New Adjuvant Turbocharges Immune Response
One of the challenges for manufacturers of inactivated vaccines like Shingrix is that they do not contain a live-virus, which traditionally have provoked stronger immune system responses. The strong immune system response reported for Shingrix is due to one of the new vaccine’s ingredients, QS-21 Stimulon manufactured by Agenus, Inc.

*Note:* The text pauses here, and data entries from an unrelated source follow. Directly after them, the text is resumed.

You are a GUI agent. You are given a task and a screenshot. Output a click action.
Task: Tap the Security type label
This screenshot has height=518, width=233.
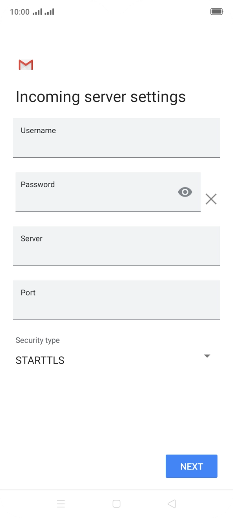tap(37, 340)
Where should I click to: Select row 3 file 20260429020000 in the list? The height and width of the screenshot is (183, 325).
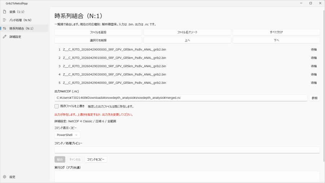187,66
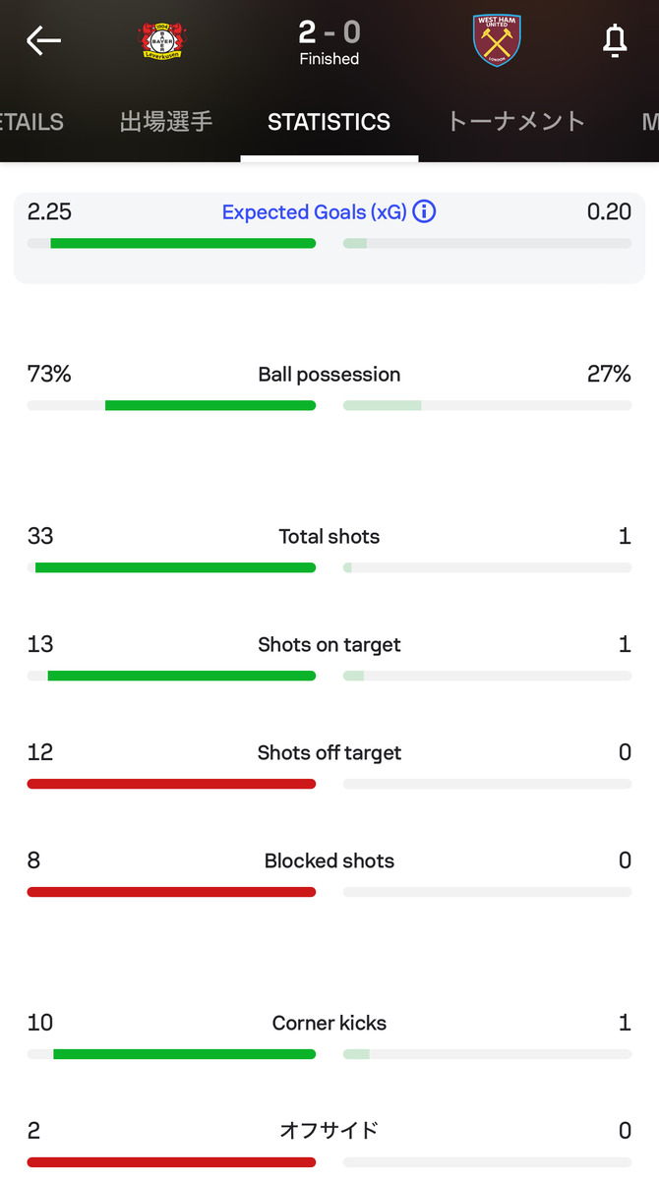This screenshot has width=659, height=1182.
Task: Click the Corner kicks label
Action: pos(329,1024)
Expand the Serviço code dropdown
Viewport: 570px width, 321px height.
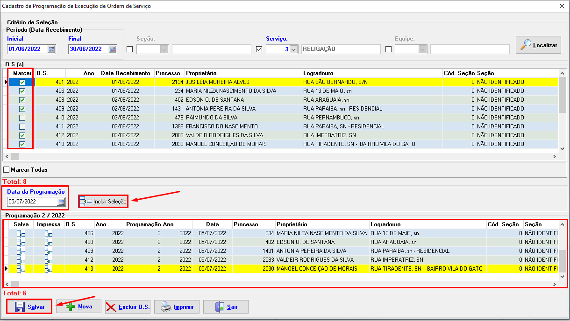(293, 49)
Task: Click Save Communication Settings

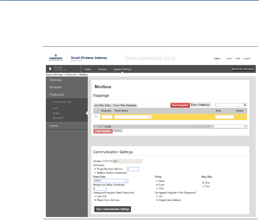Action: tap(113, 209)
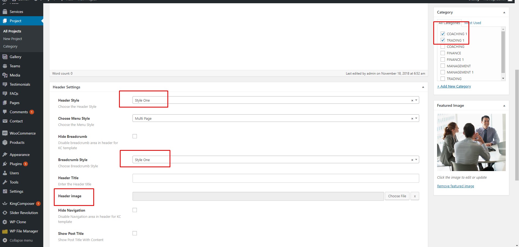Open Teams via its sidebar icon
This screenshot has width=519, height=247.
5,66
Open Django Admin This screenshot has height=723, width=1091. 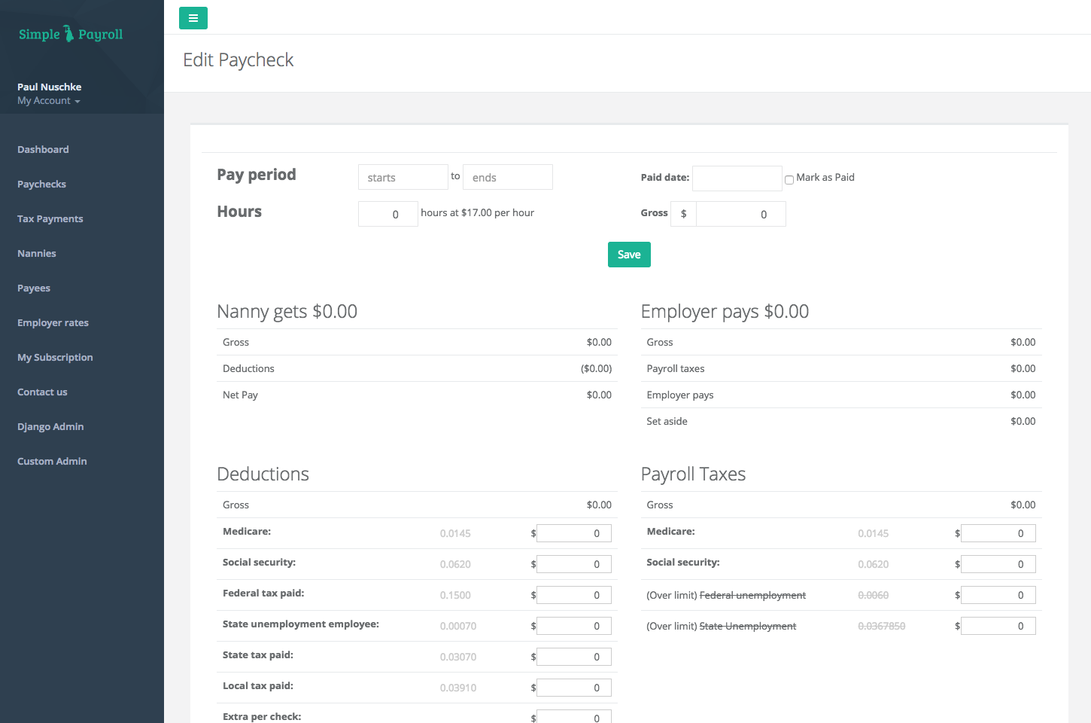coord(50,426)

The novel vaccine adjuvant QS-21 Stimulon is a purified extract from the bark of the Quillaja saponaria vergreen, otherwise known as the soap bark tree.5 QS-21 Stimulon is an “immune potent” adjuvant designed to “turbocharge vaccines by strengthening and broadening immune responses (both T cell and antibody mediated) to a vaccine’s antigens.” The new adjuvant is currently under study for use in immune therapies against cancer, HIV, and malaria.6
Shingrix vaccine’s novel adjuvant system, AS01B, not only contains QS-21 Stimulon but also MPL (monophosphyoryl lipid a), an immune-stimulating fat. Shingrix ingredients (per dose) include 50 mcg of the QS-21 and 50 mcg of 3-O-desacyl-4’- monophosphoryl lipid A (MPL) from Salmonella minnesota, as well as 50 mcg of its antigen: recombinant glycoprotein E (gE), along with 20 mg of sucrose (as stabilizer), 4.385 mg of sodium chloride, 1 mg of DOPC, 0.54 mg of potassium dihydrogen phosphate, 0.25 mg of cholesterol, 0.160 mg of sodium dihydrogen phosphate dihydrate, 0.15 mg of disodium phosphate anhydrous, 0.116 mg of dipotassium phosphate, and 0.08 mg of polysorbate 80.7
Severe Side Effects
Even when it is administered according to protocol, the Shingrix vaccine is very reactive. The vaccine’s side effects are known to be more severe than those associated with Zostavax, but public health officials insist the vaccine’s benefits are worth the risk of “skin rash, joint pain, flu-like symptoms, headaches and fatigue” commonly experienced by those who get it.8 Kathleen Dooling, MD of the CDC’s Division of Viral Diseases admitted that more than 70 percent of patients had pain and, “About one in six people experienced side effects so severe that it actually prevented their normal activities.”
In fact, the side effects of Shingrix are so severe that the vaccine’s promoters are concerned that many people will not be willing to go back for the second dose of the vaccine.